Op 1 juli 2022 is een wetswijziging in werking getreden. De huur van ligplaatsen is daarmee deels gelijkgesteld aan die van woonruimte. Er zijn ook verschillen:  

  1. Door het overlijden van de huurder eindigt de huurovereenkomst niet en de verhuurder is verplicht om mee te werken aan de toedeling van het huurrecht aan een of meer erfgenamen (artikel 7:268a BW juncto artikel 7:229 BW).
  2. De onderhuurbescherming van artikel 7:269 BW is niet van toepassing.
  3. Een huurder van een ligplaats die zijn woonboot verkoopt, kan de rechter vragen hem te machtigen de koper in zijn plaats te stellen als huurder van de ligplaats (artikel 7:270b BW).
  4. Voor ligplaatsen geldt geen huurprijsbescherming. De wettelijke regeling (artikel 7:247a BW) is vergelijkbaar met die van geliberaliseerde woonruimte.
  5. Voor de huurprijs geldt de maximale huurprijsverhoging van artikel 7:248 lid 2 en 3 BW.

Deze wetswijziging brengt een wezenlijke versterking in de rechtspositie van huurders van ligplaatsen mee. Om verhuurders de gelegenheid te geven zich daarop in te stellen, heeft de wetswijziging uitgestelde werking voor huurovereenkomsten die al vóór 1 juli 2022 waren aangegaan.
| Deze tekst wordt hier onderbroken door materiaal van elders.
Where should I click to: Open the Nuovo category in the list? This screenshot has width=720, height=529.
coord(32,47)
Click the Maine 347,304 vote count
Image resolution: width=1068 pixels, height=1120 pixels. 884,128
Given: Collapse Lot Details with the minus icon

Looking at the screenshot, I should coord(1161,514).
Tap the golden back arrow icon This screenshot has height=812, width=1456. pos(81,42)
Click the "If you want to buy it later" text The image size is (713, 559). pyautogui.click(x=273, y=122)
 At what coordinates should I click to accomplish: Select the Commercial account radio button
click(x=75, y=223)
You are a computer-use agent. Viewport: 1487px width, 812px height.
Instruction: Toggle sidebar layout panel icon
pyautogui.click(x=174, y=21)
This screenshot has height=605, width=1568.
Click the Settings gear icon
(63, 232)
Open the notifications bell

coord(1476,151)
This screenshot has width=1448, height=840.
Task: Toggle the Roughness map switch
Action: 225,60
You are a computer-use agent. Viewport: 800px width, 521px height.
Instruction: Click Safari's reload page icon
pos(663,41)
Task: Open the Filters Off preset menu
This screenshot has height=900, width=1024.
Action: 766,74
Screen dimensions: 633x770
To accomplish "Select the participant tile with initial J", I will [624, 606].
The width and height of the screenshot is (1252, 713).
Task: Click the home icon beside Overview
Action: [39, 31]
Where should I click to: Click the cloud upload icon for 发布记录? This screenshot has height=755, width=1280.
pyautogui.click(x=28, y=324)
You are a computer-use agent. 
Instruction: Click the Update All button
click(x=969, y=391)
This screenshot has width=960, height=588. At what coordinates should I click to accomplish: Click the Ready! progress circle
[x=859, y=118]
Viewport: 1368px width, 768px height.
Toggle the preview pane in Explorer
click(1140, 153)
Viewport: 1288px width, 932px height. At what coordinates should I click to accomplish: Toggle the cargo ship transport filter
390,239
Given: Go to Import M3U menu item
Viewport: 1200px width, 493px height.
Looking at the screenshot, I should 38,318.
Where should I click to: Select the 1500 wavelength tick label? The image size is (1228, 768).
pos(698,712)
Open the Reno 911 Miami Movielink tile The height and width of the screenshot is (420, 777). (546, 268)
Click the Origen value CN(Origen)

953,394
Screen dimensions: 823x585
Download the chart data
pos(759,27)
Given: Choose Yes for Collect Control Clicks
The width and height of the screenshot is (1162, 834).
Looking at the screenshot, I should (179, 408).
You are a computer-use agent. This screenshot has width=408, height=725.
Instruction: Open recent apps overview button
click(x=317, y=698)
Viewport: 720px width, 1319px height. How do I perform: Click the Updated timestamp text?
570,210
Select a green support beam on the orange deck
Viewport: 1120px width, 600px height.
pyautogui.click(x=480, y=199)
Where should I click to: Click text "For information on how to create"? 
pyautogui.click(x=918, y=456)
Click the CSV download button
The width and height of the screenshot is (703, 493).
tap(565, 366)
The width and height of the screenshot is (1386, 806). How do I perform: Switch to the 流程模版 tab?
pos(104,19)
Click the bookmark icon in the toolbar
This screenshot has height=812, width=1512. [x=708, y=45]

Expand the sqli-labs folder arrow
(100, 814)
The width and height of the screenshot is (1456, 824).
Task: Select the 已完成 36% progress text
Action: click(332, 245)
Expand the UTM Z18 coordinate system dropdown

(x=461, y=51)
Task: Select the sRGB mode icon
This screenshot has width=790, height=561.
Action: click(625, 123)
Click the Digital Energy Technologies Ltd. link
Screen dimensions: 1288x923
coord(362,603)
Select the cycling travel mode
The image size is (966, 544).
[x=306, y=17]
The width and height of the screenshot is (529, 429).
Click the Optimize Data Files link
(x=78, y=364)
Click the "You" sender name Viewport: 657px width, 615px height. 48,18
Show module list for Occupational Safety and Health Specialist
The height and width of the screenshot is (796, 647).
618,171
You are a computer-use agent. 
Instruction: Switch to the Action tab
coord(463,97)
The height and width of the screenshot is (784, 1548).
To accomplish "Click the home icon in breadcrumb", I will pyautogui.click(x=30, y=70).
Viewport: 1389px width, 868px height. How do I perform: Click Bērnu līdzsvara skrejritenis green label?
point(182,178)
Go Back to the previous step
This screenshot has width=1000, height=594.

De uitgestelde werking houdt in dat de gewijzigde wettelijke regeling vanaf 1 juli 2024 ook op daarvoor reeds bestaande huurovereenkomsten van toepassing zal zijn. Verhuurders die een bestaande huurovereenkomst nog zonder huurbescherming willen opzeggen of op een andere wijze van in gebruik geven willen overgaan, hebben die gelegenheid nu nog. Dit laatste geldt ook voor de verhoging van de huurprijs. Dat zit als volgt.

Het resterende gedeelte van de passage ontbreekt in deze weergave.